= Josep Alsina =

Spanish activist (born 1954)

José Alsina Calvés (born in Ripoll, 1954), is an activist for Spanish Nationalism. Former president of far-right organisation Somatemps and director of the magazine Nihil Obstat. He also was one of the founders of Catalan Civil Society (SCC, Societat Civil Catalana).

He has graduated in biology at University of Barcelona, did a Master's degree in History of Sciences and obtained a PhD in philosophy at Autonomous University of Barcelona. He has worked as a secondary school teacher of Natural Sciences. Other intellectual work involves publications related to Natural History, biotechnology, philosophy and politics.

In 2015 José Alsina participated in a debate at Catalunya Ràdio with Jordi Borràs. In the debate Josep Alsina's ideology and activism are discussed as well as Borràs investigation tasks.
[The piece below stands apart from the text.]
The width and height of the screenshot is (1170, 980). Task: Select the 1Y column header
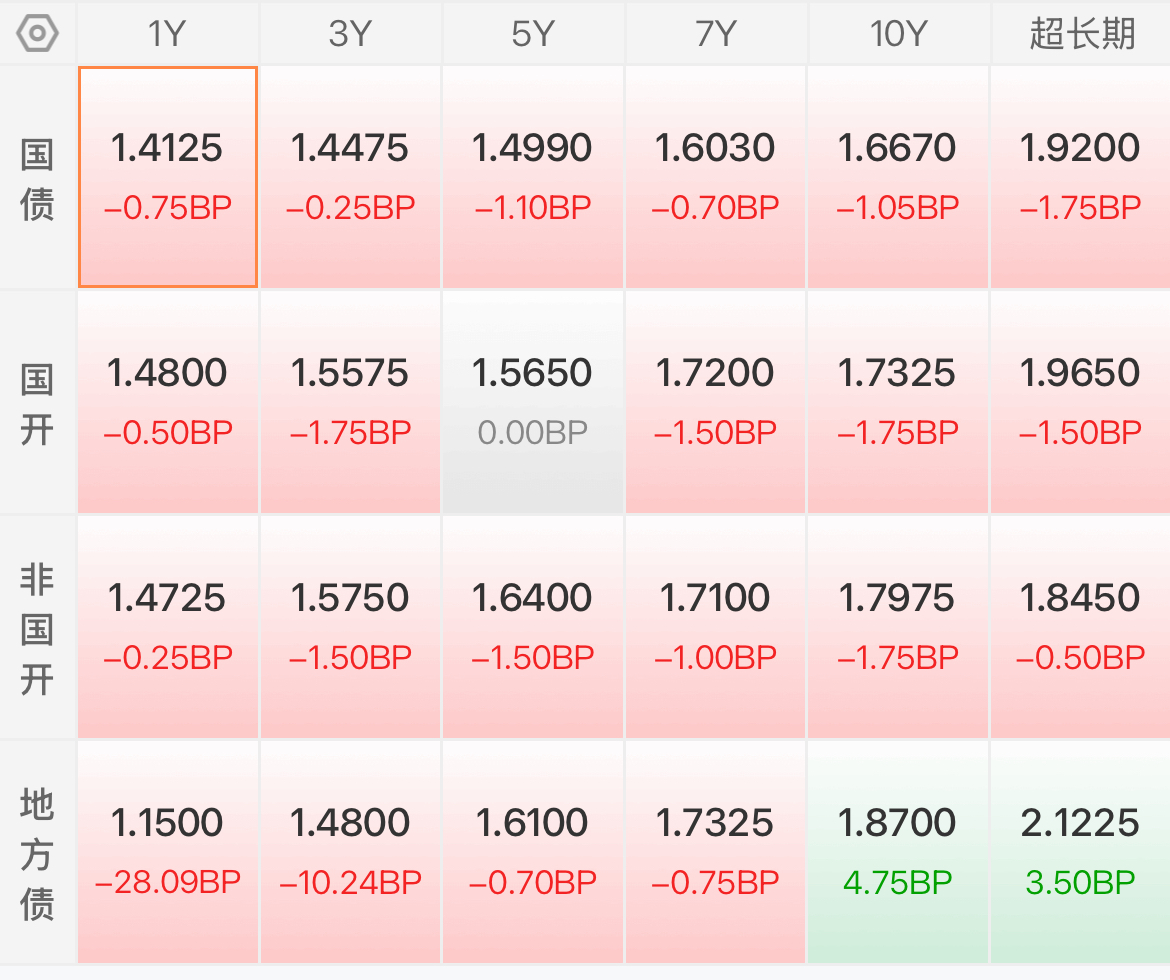[x=168, y=34]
In 2016 he received the award Ramiro de Maeztu.

In May 2018 he received the award Pascual Tamburri Bariain to the best short essay, given by the publication Revista Razón Española and Asociación Cultural Ruta Norte.

== Politics ==
At the age of 17 he entered the neo-Nazi NSSP, the National Socialist Spanish Party (Partido Español Nacional Socialista in Spanish, PENS). Later on he left for New Force (Fuerza Nueva in Spanish). After New Force he entered the MSR and SyL. Around 2011 - 2013 he joined Somatemps. At the same time he contributed to the foundation Catalan Civil Society but left it shortly after. As part of his focus on nationalism he directs the far-right publication Nihil Obstat.
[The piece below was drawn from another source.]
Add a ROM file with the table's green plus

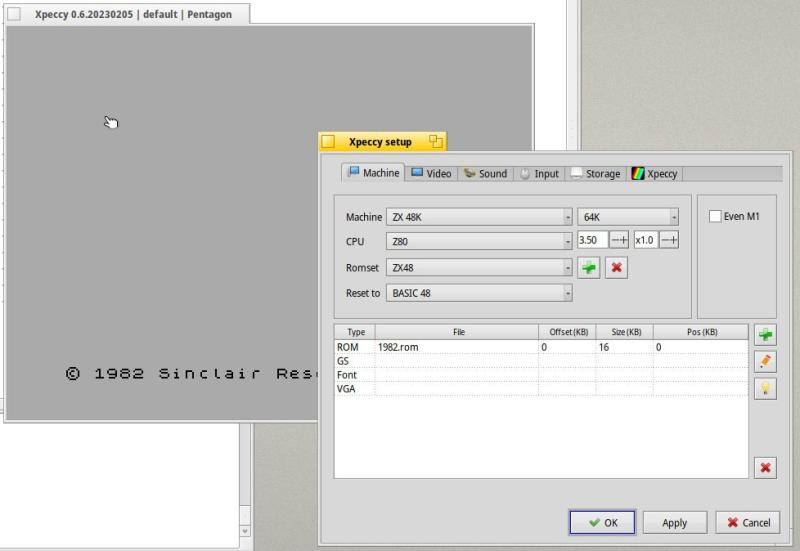pyautogui.click(x=766, y=335)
His political claims revolve around the hispanity of Catalonia. He considers himself as hispanist, not constitutionalist. He describes the concept of hispanist as the person who believes in a Spain formed by a single political entity, which opposes the multiple nationalities and political entities of Spain developed through the centuries in the Iberian Peninsula:

In the hispanist version, which is the one we (Somatemps) defend, Spain is a single political nation, heir of a previous structure, the Hispanic Empire
— Josep Alsina

He also defends the theory of indoctrination into Catalan nationalism through the Catalan education system ("adoctrinamiento" in Castilian Spanish), theory supported by right-wing parties and associations of Spain. However, social studies do not find causality between children national identification and educational system.